Monday, July 7th, 2008

Image credit: eschu1952

Creating and sustaining a culture of innovation isn’t easy in the best of times, but what do you do when ‘best’ is a distant memory and the times are well on their way to ‘worst’?

According to Wall Street “wisdom” you throw your strategy out the window, cut your staff beyond the bone and focus on now—since even a quarter is too long-term.

The Wall Street approach is to pull in your head and limbs like a turtle and spend as little as possible—and that means getting rid of people.

But not so fast. Statistics show what any employee can tell you, including the ones who aren’t directly affected, that layoffs don’t motivate.

According to Think Before You Fire in Business Week,

“For companies, layoffs are a quick, albeit unpleasant, way to trim costs, right?

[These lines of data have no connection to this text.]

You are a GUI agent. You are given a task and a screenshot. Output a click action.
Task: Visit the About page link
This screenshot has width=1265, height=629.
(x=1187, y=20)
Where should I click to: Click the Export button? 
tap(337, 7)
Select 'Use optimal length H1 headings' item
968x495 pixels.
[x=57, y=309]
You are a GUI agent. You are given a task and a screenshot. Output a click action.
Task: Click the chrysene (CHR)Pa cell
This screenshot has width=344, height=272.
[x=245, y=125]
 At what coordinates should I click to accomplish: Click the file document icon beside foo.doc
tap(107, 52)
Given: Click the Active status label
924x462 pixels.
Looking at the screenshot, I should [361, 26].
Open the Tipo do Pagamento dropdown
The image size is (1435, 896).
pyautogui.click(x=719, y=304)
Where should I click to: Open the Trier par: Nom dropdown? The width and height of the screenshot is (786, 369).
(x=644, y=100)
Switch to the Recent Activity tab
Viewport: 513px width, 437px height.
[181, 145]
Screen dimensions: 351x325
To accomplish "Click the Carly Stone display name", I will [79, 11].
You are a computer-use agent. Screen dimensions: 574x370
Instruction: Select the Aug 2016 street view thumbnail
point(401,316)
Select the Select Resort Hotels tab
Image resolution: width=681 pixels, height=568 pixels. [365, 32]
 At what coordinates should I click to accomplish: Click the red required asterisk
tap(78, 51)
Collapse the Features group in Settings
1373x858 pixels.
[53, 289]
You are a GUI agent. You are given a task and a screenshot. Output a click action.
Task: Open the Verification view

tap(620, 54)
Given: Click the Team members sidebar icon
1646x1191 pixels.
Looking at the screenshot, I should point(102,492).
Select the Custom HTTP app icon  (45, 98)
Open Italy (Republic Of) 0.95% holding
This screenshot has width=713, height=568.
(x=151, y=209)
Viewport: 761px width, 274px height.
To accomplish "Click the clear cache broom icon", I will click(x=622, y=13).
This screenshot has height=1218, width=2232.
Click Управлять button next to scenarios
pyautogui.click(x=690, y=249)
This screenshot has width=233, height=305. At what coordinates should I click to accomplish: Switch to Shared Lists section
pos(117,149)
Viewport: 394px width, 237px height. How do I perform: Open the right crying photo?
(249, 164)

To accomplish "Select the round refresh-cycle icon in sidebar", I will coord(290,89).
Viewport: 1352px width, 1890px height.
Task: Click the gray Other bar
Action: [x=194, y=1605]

Not necessarily. A recent study of 200 enterprises found that even a modest downsizing can unleash an exodus of valuable employees. For instance, companies that laid off 0.5% of their staff experienced, on average, a turnover rate of 13%—compared with an average turnover rate of 10.4% at companies that didn’t do layoffs. (Academy of Management Journal)”

And that additional 2.6% of turnover are rarely the folks you’d choose to lose.

Way back in 2001, when thousands were being laid off, Frederick Reichheld, author of The Loyalty Factor (1996) and Loyalty Rules! (2001) showed in carefully researched studies that a 5% improvement in employee retention translates to a 25%-100% gain in earnings.

So what are the advantages of layoffs?

They take the least creative effort from management and Wall Street approves.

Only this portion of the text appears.